Il cordoglio dei sindacati nazionali ai familiari delle vittime dei ripetuti incidenti mortali sul lavoro. "Servono più ispettori, prevenzione e piena attuazione delle norme"

Foto: Facebook Cgil Veneto

"Di lavoro si muore, ancora". Cgil, Cisl e Uil in assemblea al Vega di Venezia hanno espresso solidarietà ai familiari e ai colleghi di lavoro delle vittime dei ripetuti infortuni mortali accaduti nei giorni scorsi, prima di ribadire "l'esigenza di dare risposte concrete e efficaci per la piena attuazione delle normative, il rafforzamento dei servizi ispettivi, il coinvolgimento dei lavoratori e dei loro rappresentanti per rafforzare il sistema di prevenzione e sicurezza".

Sicurezza e appalti

Mai come in questi anni il tema della sicurezza è stato al centro dell'attenzione, nel nostro paese e nel nostro territorio. Quando il discorso si sposta sul piano del lavoro, perde centralità sui media, i social e il dibattito pubblico. Per diventare questione dirompente sulle pagine dei giornali nazionali solo quando accadono incidenti mortali, come quello della Lamina di Milano, costato la vita a tre persone, e quello che ha coinvolto il giovane lavoratore nel bresciano, mercoledì. Le clausole sociali negli appalti sono da sempre cavallo di battaglia dei sindacati. Garantire la continuità dei lavoratori, indipendentente dalla ditta che si aggiudica i lavori, è infatti elemento di rafforzamento della conoscenza dei dispositivi coinvolti nello svolgimento delle mansioni. Più esperienza e meno rischio. Ma non basta.

Ispettorati del lavoro

L’appuntamento è stato preparato da venti assemblee regionali che hanno coinvolto centinaia di dirigenti sindacali, rappresentanti dei lavoratori per la sicurezza, e patronati. Obiettivo: individuare percorsi d’azione sul territorio, anche attraverso la contrattazione, e le sinergie necessarie con gli altri attori della prevenzione, come Inail, Asl, Ispettorato e Regioni.

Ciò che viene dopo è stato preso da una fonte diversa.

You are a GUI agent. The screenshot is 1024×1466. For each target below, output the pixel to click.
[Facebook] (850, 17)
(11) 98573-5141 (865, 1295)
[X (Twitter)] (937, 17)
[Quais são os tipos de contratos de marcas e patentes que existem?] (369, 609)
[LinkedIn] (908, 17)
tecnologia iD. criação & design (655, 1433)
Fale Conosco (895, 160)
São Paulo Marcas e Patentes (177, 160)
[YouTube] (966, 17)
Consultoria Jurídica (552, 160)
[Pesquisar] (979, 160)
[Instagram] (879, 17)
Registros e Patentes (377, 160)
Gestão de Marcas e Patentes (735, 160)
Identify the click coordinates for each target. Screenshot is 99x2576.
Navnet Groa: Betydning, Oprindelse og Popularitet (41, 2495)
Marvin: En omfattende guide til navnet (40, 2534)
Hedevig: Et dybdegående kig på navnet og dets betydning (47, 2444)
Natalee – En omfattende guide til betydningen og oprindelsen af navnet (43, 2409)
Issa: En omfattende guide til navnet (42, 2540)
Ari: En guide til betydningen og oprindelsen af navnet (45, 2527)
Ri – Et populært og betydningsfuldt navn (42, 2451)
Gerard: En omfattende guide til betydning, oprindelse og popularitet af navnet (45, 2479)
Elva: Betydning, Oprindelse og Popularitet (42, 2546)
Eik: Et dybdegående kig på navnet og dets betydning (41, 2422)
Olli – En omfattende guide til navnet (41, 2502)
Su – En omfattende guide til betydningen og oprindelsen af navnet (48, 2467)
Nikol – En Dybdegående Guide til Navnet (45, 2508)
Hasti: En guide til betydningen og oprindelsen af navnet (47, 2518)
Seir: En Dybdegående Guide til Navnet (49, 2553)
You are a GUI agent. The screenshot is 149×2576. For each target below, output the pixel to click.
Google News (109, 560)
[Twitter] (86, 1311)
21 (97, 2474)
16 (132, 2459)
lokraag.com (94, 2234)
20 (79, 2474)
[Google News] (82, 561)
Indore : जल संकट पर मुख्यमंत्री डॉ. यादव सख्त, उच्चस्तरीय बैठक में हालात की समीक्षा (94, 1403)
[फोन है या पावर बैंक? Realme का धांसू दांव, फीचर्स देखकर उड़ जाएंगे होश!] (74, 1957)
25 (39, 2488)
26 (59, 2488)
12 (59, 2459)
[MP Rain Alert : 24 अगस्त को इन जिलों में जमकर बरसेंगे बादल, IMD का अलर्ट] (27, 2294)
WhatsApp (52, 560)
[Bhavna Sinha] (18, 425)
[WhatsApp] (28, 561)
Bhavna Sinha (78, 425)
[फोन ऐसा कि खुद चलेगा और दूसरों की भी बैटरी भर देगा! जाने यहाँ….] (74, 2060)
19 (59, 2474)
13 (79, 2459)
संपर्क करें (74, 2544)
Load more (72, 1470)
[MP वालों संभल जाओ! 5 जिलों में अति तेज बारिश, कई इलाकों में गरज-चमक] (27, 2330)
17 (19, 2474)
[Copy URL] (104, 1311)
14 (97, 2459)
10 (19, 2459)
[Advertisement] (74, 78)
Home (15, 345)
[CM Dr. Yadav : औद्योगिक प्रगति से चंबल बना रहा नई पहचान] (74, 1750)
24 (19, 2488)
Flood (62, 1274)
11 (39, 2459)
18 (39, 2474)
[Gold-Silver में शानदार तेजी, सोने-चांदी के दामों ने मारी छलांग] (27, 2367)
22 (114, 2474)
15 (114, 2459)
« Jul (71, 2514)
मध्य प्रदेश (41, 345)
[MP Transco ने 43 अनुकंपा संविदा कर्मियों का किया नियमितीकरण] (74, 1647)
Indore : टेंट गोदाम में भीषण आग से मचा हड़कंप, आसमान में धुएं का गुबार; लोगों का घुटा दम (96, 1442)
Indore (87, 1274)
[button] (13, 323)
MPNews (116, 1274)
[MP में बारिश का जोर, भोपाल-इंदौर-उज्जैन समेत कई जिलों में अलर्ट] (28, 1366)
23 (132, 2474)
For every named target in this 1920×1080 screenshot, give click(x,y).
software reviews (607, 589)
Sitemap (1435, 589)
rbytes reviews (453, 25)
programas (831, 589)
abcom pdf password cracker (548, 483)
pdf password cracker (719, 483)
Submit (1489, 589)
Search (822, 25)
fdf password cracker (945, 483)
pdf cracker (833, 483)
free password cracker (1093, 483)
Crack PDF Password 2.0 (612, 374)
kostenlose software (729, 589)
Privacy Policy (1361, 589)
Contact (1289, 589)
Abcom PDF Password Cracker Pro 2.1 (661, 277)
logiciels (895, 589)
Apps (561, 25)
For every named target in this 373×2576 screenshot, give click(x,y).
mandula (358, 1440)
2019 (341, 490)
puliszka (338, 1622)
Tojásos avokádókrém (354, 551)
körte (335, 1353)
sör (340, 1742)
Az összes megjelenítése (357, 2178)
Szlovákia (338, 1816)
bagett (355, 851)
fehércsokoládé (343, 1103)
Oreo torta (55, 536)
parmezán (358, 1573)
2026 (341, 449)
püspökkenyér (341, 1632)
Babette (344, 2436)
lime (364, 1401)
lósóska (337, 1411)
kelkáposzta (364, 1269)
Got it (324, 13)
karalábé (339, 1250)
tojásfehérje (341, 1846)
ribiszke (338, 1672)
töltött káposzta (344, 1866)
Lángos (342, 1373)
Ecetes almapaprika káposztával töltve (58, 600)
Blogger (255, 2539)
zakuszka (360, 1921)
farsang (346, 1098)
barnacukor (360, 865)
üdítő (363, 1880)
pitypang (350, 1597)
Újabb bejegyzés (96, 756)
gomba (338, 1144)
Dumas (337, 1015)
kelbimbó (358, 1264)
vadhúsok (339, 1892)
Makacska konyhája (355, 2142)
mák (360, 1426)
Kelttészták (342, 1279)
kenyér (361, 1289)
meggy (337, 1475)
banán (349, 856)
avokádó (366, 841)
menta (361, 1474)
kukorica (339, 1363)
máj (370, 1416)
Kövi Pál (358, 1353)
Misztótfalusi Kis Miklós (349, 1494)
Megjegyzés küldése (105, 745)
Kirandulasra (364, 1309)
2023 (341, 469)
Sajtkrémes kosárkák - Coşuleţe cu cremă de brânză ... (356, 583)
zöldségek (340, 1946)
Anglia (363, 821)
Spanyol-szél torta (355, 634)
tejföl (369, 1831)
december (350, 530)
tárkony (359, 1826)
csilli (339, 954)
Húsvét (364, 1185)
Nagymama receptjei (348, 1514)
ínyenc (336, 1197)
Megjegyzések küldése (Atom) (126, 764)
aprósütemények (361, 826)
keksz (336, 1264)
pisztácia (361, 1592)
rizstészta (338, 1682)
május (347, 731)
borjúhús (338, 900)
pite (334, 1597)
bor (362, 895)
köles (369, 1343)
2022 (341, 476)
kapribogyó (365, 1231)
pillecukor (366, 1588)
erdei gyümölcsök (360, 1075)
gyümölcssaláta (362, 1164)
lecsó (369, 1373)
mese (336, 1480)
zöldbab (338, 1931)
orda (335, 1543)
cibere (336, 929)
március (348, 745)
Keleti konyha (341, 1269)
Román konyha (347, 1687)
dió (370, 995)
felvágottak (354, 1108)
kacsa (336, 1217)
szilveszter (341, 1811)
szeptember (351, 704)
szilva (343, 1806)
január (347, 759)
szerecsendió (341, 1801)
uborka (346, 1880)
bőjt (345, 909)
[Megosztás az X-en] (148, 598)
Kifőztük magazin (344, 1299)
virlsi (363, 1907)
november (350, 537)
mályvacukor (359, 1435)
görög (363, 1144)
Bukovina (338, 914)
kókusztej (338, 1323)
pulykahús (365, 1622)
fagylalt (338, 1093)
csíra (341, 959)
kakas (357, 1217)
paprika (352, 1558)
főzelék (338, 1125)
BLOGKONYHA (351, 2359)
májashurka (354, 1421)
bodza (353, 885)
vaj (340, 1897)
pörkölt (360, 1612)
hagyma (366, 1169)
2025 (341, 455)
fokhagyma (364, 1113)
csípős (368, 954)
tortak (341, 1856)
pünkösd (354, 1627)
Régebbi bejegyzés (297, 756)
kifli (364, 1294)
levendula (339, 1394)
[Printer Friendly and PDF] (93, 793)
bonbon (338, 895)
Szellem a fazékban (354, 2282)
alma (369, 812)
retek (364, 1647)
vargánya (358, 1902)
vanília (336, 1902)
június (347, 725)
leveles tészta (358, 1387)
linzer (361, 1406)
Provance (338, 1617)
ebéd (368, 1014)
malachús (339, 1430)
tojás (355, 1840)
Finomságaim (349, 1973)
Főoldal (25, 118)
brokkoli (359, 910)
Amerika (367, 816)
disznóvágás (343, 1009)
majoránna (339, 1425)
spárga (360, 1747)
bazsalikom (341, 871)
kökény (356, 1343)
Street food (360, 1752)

"Alla luce dei continui eventi drammatici di infortuni e morti sul lavoro, purtroppo anche recentissimi - sottolineano le tre Confederazioni - l’azione che si intende intraprendere vuole essere un’azione di prevenzione efficace, partecipata e diffusa. Non si può più aspettare o rimandare un intervento sinergico, determinato e diffuso, sui temi della prevenzione. La mancanza in Italia, a differenza di tutti gli altri paesi dell’Unione europea, di una strategia nazionale di prevenzione si avverte in modo sempre più evidente”.